В вестибюле они расстались, не пожимая рук, кивком попрощавшись, молча. Мутов отправился в номер полковника Сухомятова, Нехов на улицу сквозь толпящуюся толпу, возбужденную, разноязыко-крикливую, пахнувшую табаком, порохом, водкой, потом и французским одеколоном. На улице запахи сменились. Пахло асфальтом, автомобильными выхлопами, перегнившими испражнениями, несвежим мясом, курящимся опиумом.
По мостовой, меж машин и по тротуару, меж самих себя, не замечая солнца, синего неба, парящих над городом больших черных птиц, дымчатых очертаний холодных горных вершин и друг друга, сновали люди с серо-коричневыми лицами и нелюбопытными глазами.
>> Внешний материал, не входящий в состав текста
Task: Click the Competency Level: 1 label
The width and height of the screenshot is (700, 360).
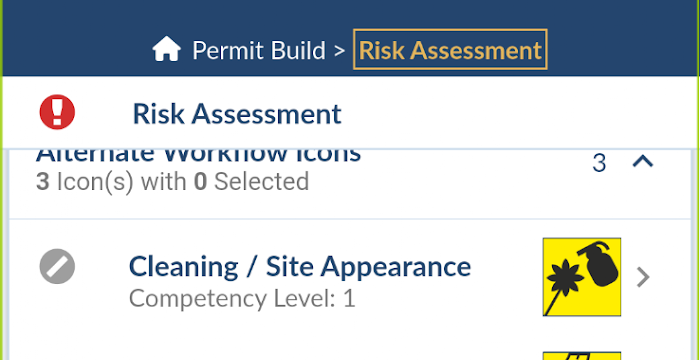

Нехов забрался в припаркованный у входа в гостиницу крытый грязно-зеленым брезентом газик, чертыхнулся, когда воздух внутри машины обжег лицо и руки, завел двигатель и тронулся с места, несколько раз пугнув прохожих и редкие автомобили требовательным и громким гудком клаксона. Никто из горожан, что был рядом, не повернулся к газику, но тем не менее дорогу все уступили, не спеша, будто нехотя, с сопротивлением, но не видя иного выхода. Так!
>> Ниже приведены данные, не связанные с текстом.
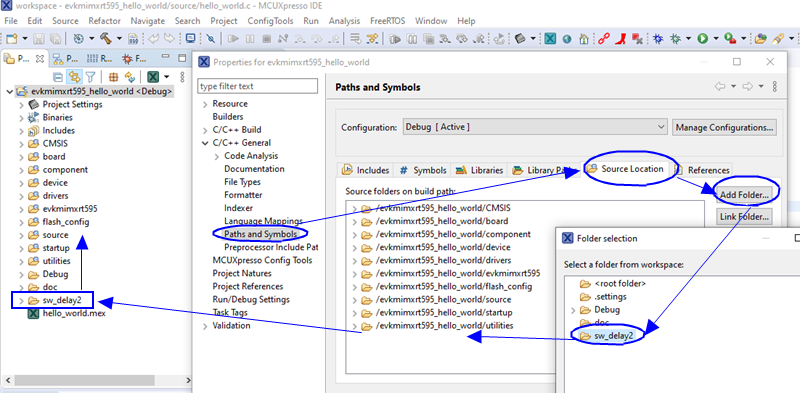800x393 pixels.
Task: Click the Add Folder... button
Action: [x=744, y=195]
Машину жестоко вскидывало на неровном взгорко-ямном асфальте и опускало не мягко, с не радующим ухо звуком упавшей на землю огромной металлической коробки, на три четверти наполненной патронами изрядного калибра и снарядами калибра немалого. Сиденье со смачным кряканьем поддавало Нехову под зад, и он, катапультировавшись, перековыркивался в воздухе, сверкая набелочищенными итальянскими ботинками, и приземлялся грузно на заднее сиденье и в мгновение, опомнившись, проворно перебирался на водительское место и катил дальше, безрадостно распевая веселую афганскую песенку про наивных и застенчивых работников деревенской скотобойни. По обеим сторонам дороги, на тротуарах и нередко на самой мостовой густо и не очень сидели горожане, приклеив зады к икрам, и подпевали Нехову негромко, глаз не подымая, на корточках и не томясь.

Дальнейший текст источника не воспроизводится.